## WHAT IS REQUIRED
When a line in the records contains the string "each", copy that line.

******

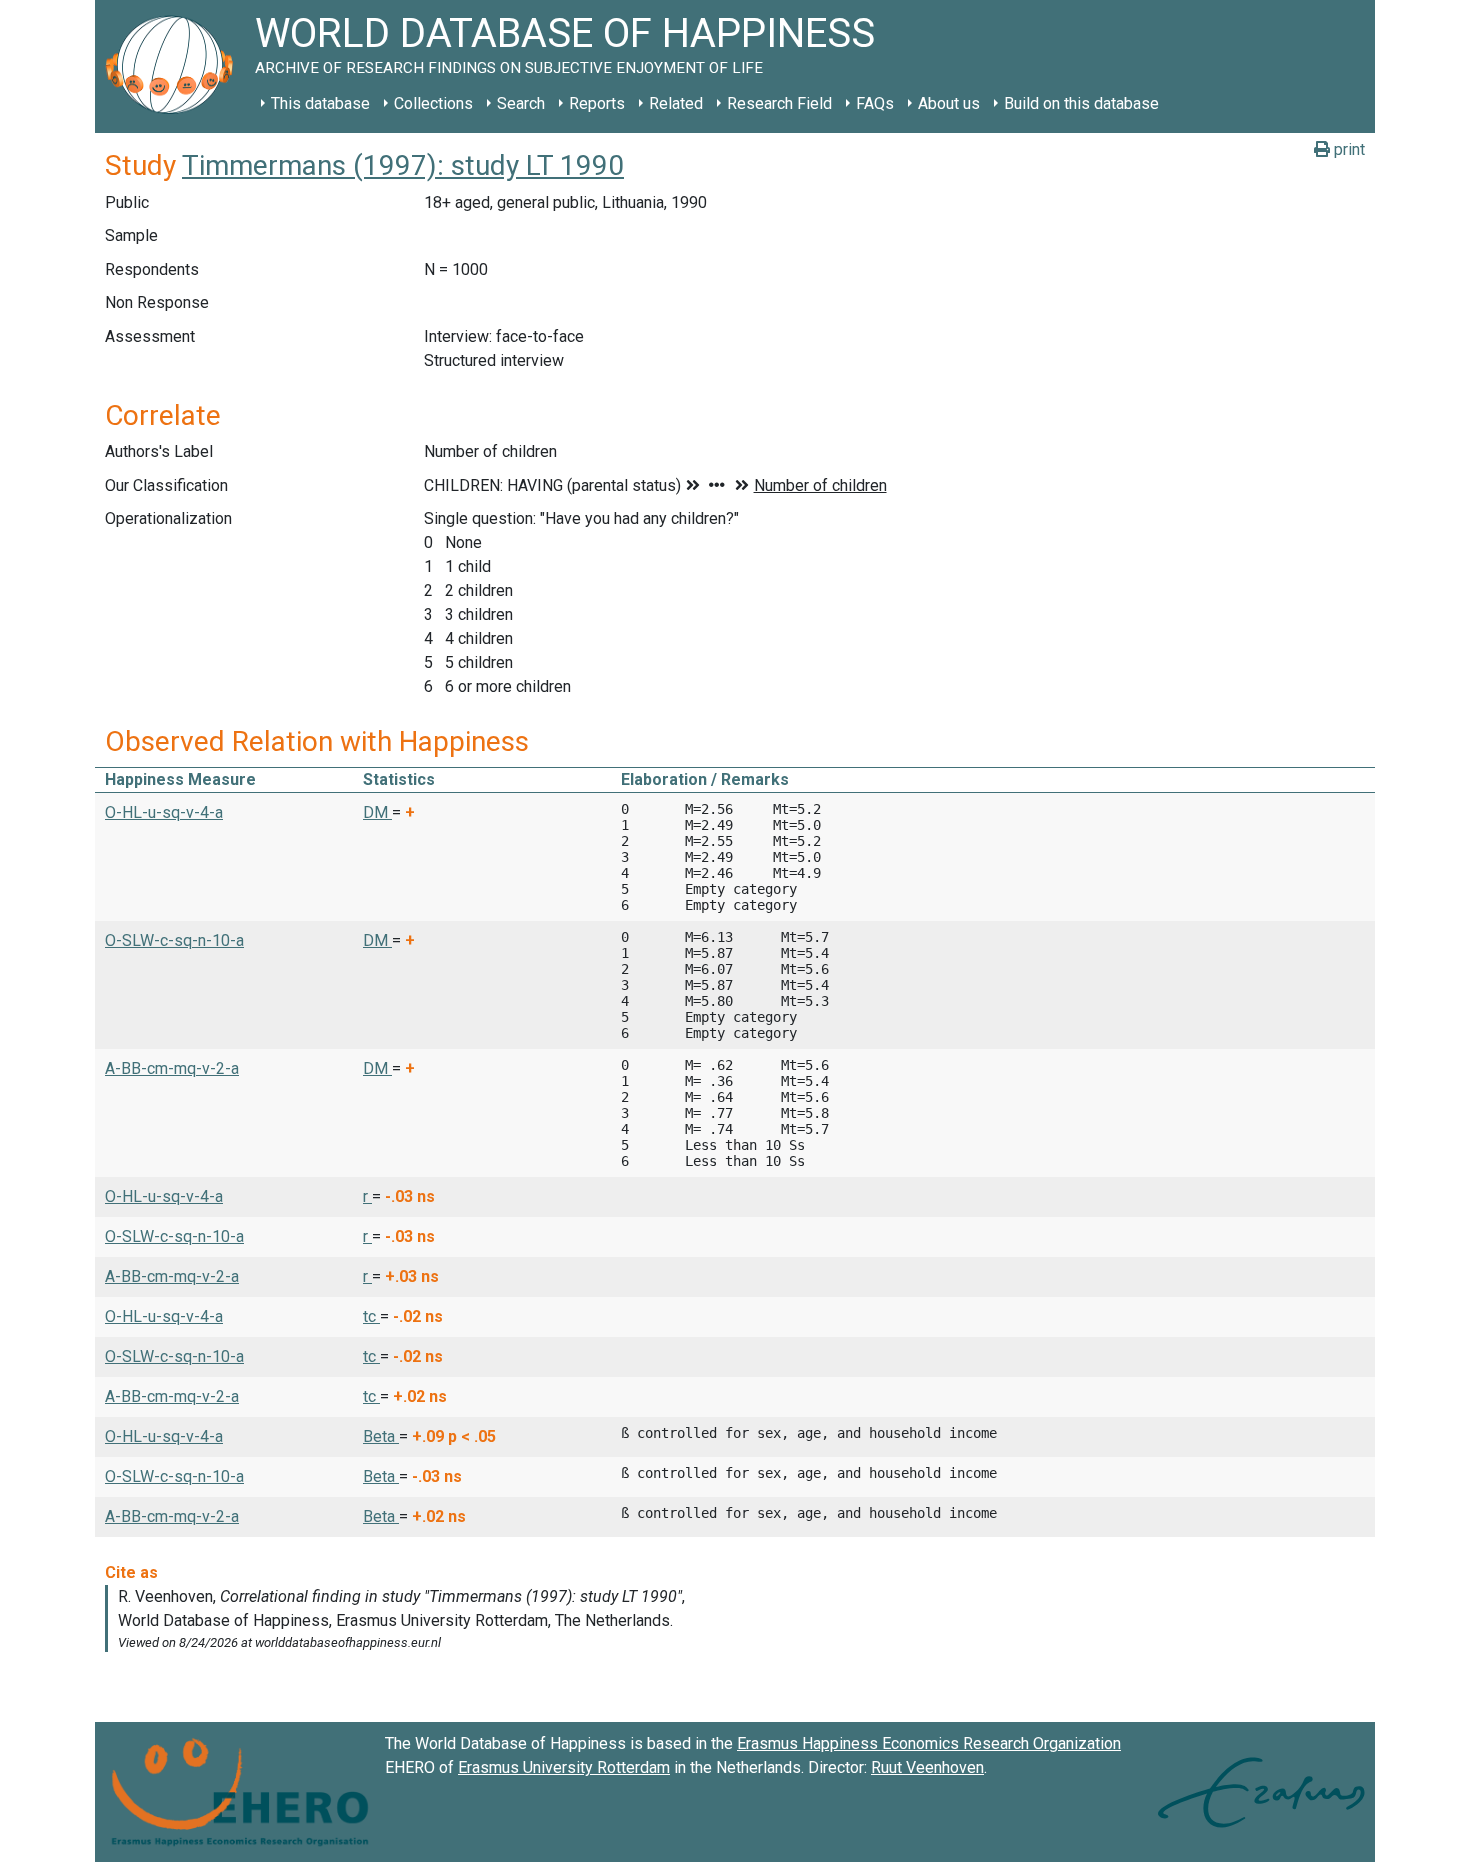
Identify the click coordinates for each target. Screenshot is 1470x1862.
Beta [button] (381, 1436)
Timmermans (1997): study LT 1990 (403, 165)
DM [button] (377, 812)
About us (949, 103)
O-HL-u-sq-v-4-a (164, 812)
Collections (433, 103)
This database (320, 103)
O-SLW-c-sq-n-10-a (174, 940)
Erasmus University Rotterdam (564, 1767)
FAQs (875, 103)
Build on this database (1081, 103)
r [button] (367, 1196)
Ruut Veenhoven (927, 1767)
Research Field (779, 103)
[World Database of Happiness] (175, 66)
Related (676, 103)
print (1347, 149)
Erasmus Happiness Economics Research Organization (929, 1743)
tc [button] (371, 1316)
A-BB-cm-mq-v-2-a (172, 1068)
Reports (597, 103)
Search (521, 103)
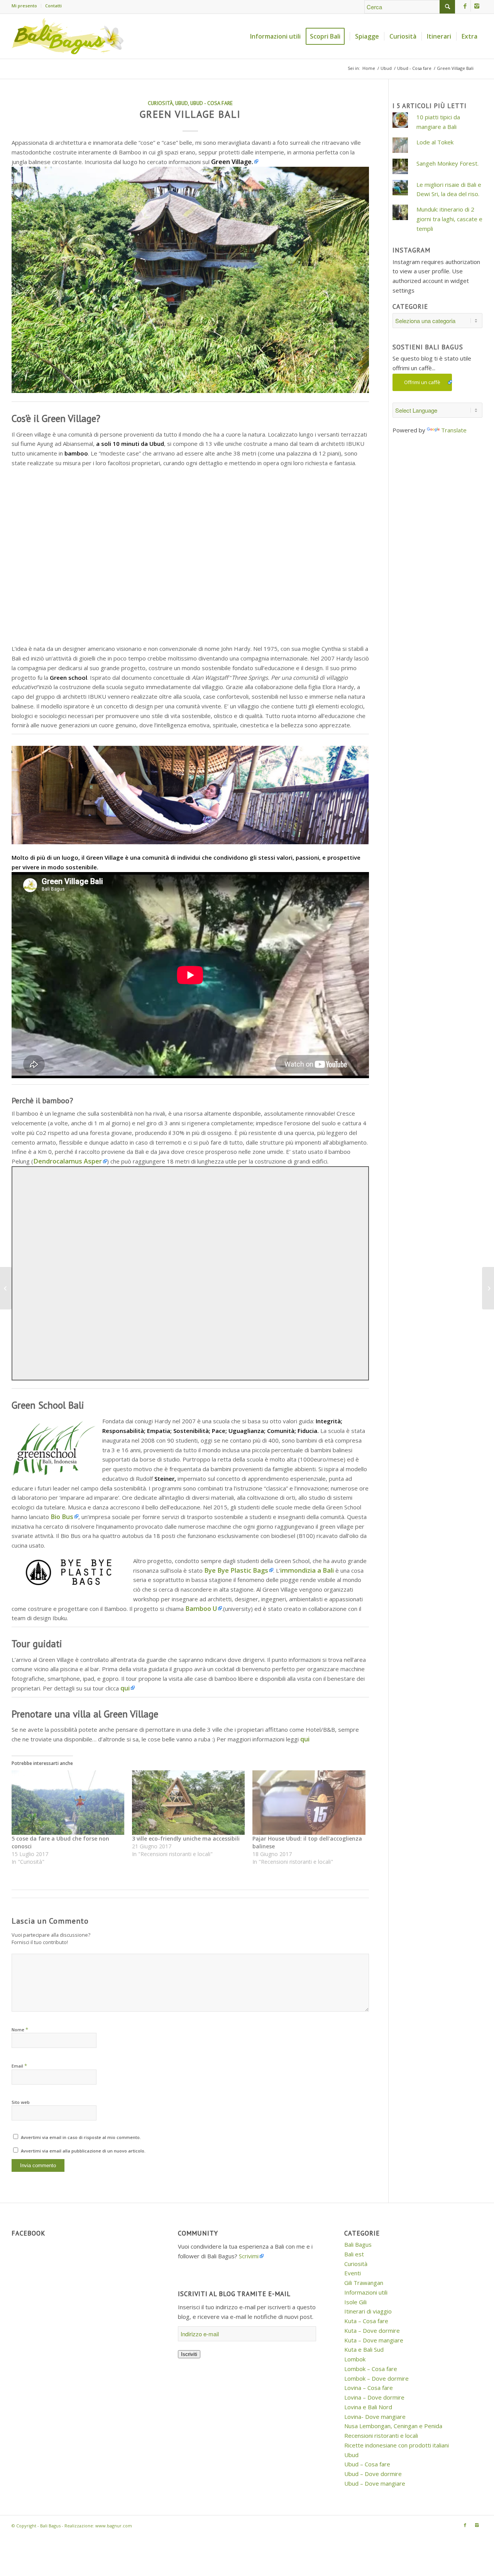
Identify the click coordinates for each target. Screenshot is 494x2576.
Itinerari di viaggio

******

## OUTPUT OF THE EXERCISE
Identify the click coordinates for each target. Screenshot is 1470x1862.
Identify the click coordinates for each target. Screenshot is 494x2576.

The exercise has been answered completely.